GARY-- Days after announcing his re-election campaign, Mayor Rudy Clay told a packed room of Gary Chamber of Commerce members the city has a positive environment for businesses.

However, Clay appeared to struggle with a question about his efforts last week to raise local taxes by getting the state to temporarily lift state-imposed property tax caps, which include a 3 percent cap on businesses.

"We have to be sure our small businesses prosper because if you prosper, the city prospers," said Clay, before reciting a list of small businesses that have recently set up shop in Gary. "We've got to restore our tax base and bring jobs to the community."

Clay described what he called a "property tax restoration and job implementation program" as the city's main economic development initiative.

The program calls for moving the city's two casinos to a site on Interstate 80/94, collecting back pay the city believes it is due from Majestic Star Casino, tearing down dilapidated buildings to make room for private developers and offering more tax abatements for businesses to relocate to the city.

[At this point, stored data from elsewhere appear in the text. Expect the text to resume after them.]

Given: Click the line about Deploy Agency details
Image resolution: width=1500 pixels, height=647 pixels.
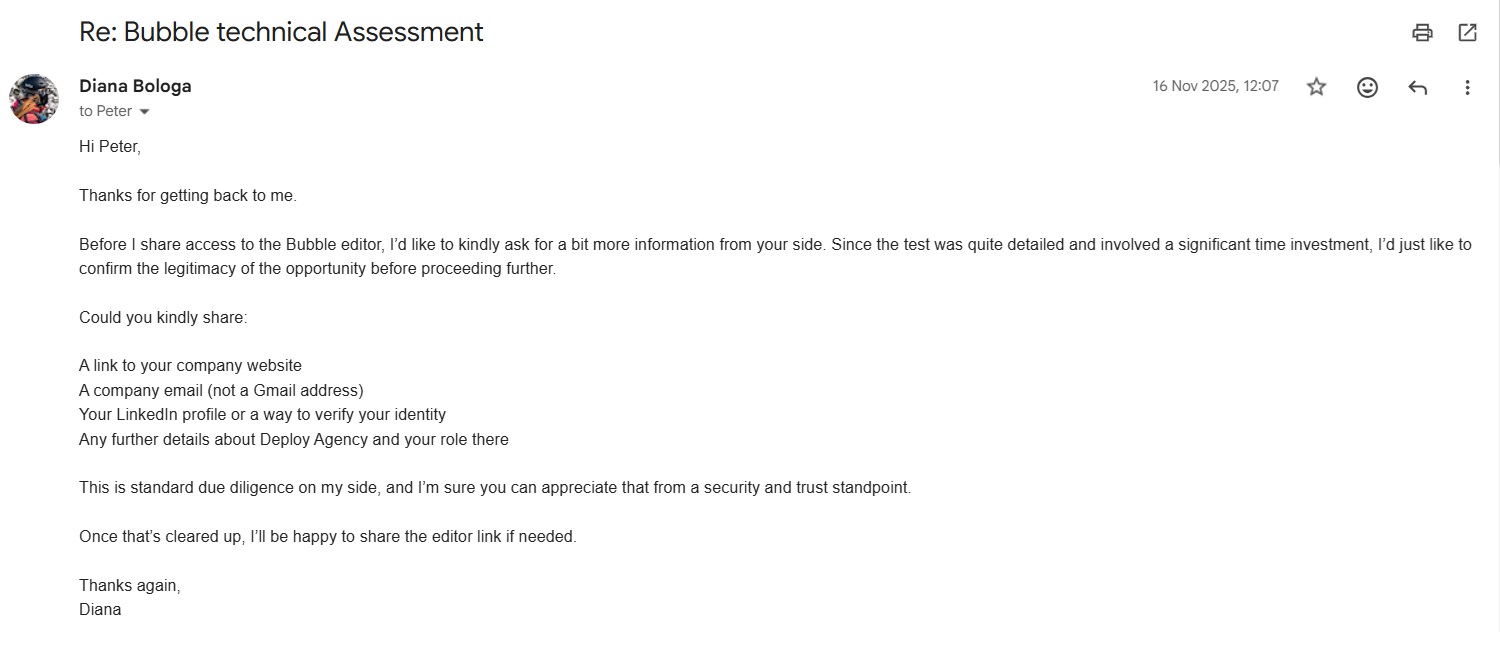Looking at the screenshot, I should [294, 439].
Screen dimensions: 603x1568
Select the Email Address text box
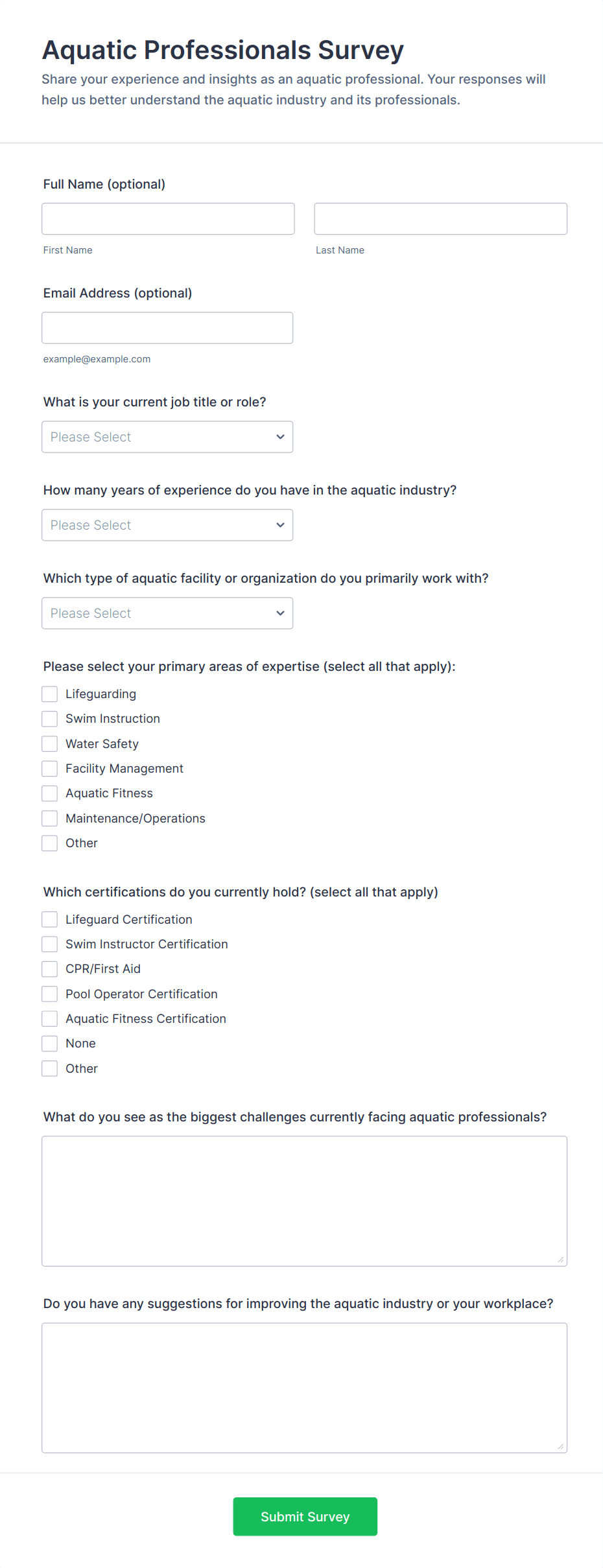pos(167,328)
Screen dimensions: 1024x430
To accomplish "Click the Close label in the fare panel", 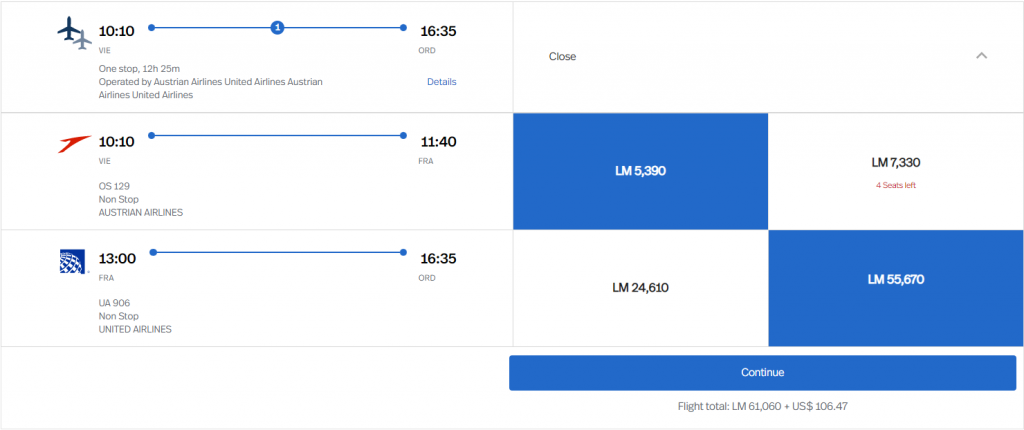I will click(562, 57).
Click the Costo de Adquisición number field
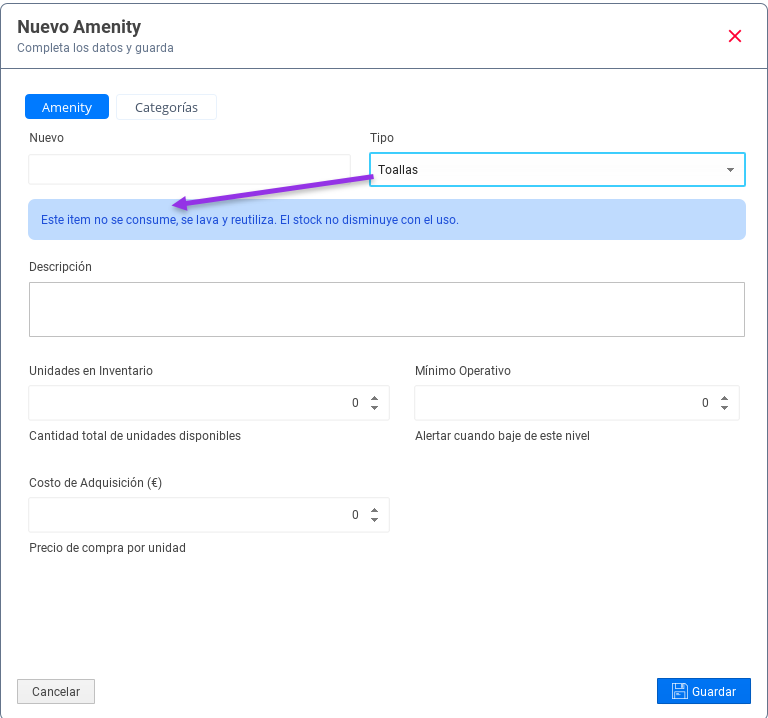The image size is (768, 718). 190,515
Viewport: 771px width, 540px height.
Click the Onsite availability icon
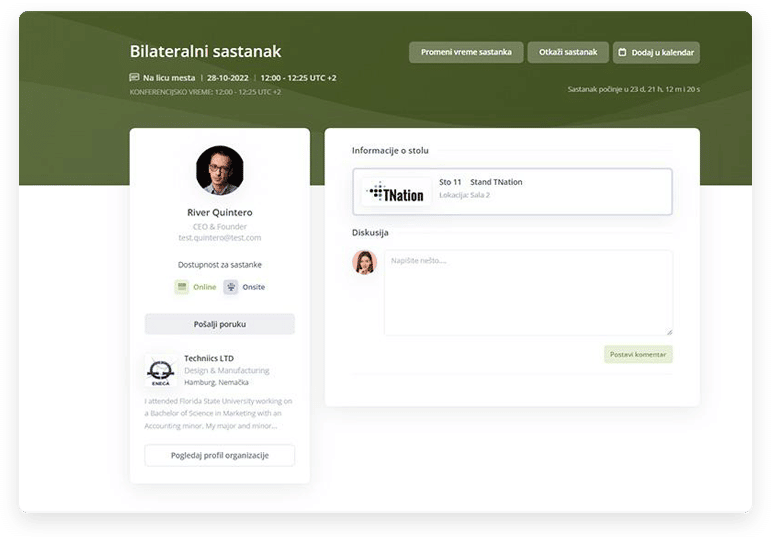[x=231, y=287]
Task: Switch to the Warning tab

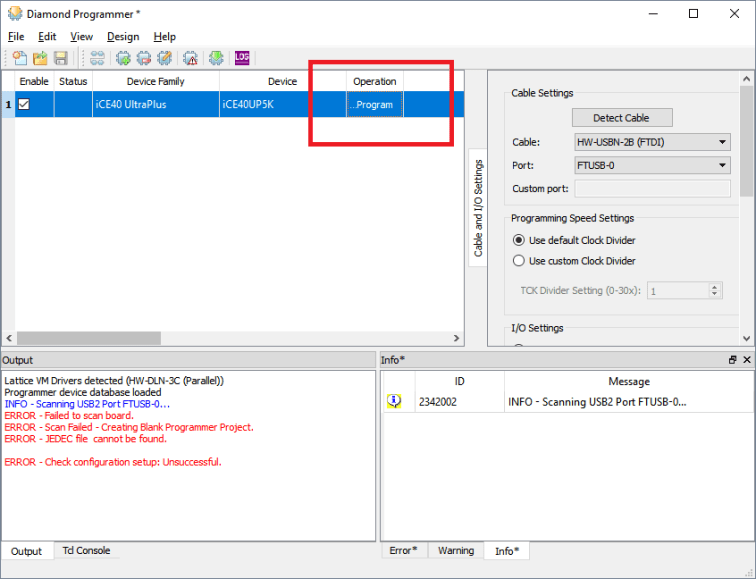Action: point(456,550)
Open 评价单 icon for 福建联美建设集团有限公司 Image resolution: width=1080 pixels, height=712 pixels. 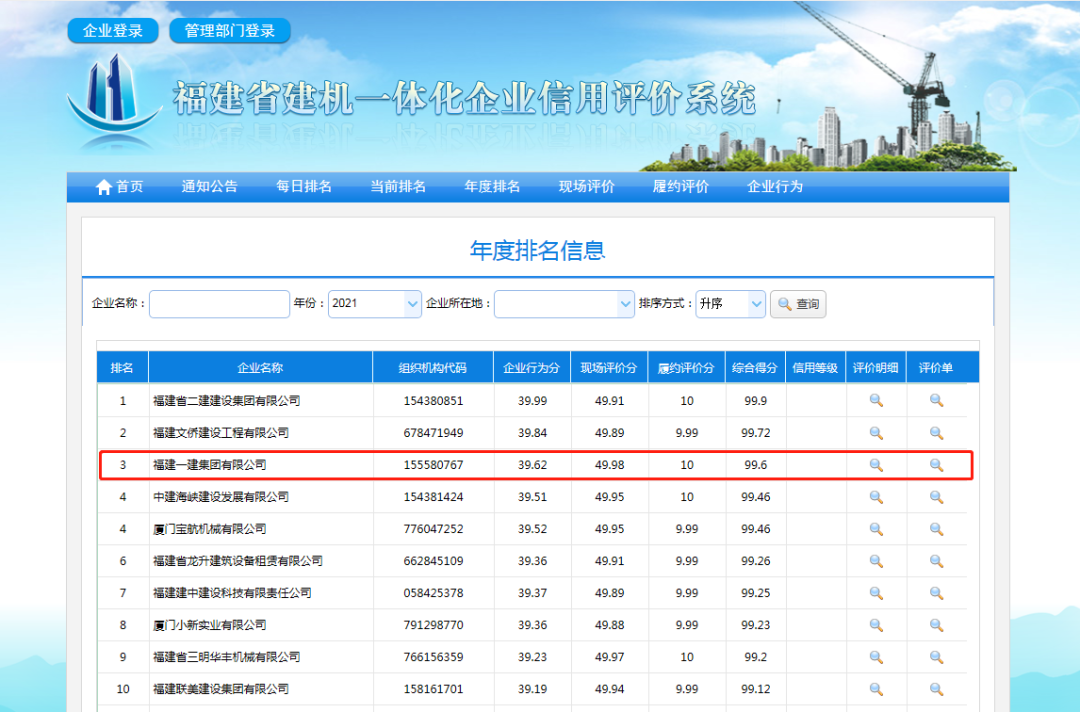(937, 689)
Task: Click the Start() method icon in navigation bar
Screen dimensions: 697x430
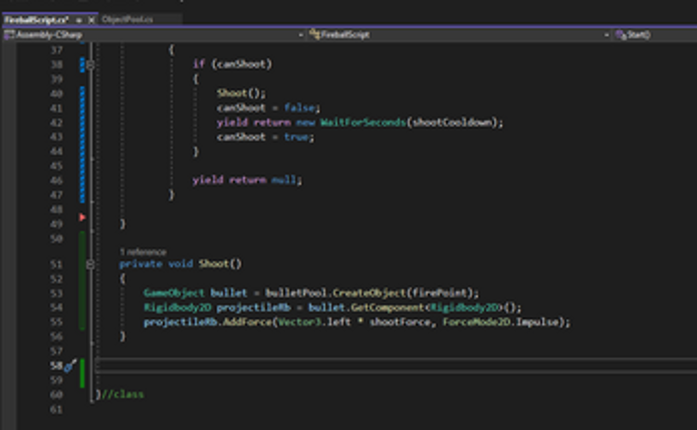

Another boon for the city may be development of the lakefront, Clay said. A $28.7 million grant from the Northwest Indiana Regional Development Authority will enhance Marquette Park, once the jewel of the city's parks system, and draw more people to the city, he said.

"We're going to step it up a notch, and we're going to say to the world hope is alive in the city," Clay said.

But Clay floundered when asked about how his efforts to seek property tax cap relief from the Distressed Unit Appeals Board last week would affect Gary's business climate. If the board approves Gary's request, property tax bills for businesses would be more than the 3 percent called for by the state.

Instead, Clay spoke of how the DUAB relief would lower tax bills from 2 percent to 1.5 percent, apparently confusing the business tax cap rates with either the residential of rental property and agricultural caps.

After the meeting, Clay said he supported Chief of Staff Arlene Colvin's comments in a phone interview that the city is asking for "incremental decreases" in property taxes for homeowners and businesses to eventually meet the tax caps.

"Still, we've got businesses moving into Gary, Indiana, because the rates in Chicago are so much higher than what we have," Clay said.

The mayor's answer did not sit well with Gary resident Audrey Bartholomew, regional coordinator for the Indiana Parent Information and Resource Center.

"My thought was it was completely off base, and it was political sidestepping," said Bartholomew, who moved to Gary from Chicago six years ago.

"I needed to know what (Clay's) plans are to live within the confines of the property tax caps, otherwise we could be looking at an emergency manager from the state taking over the city."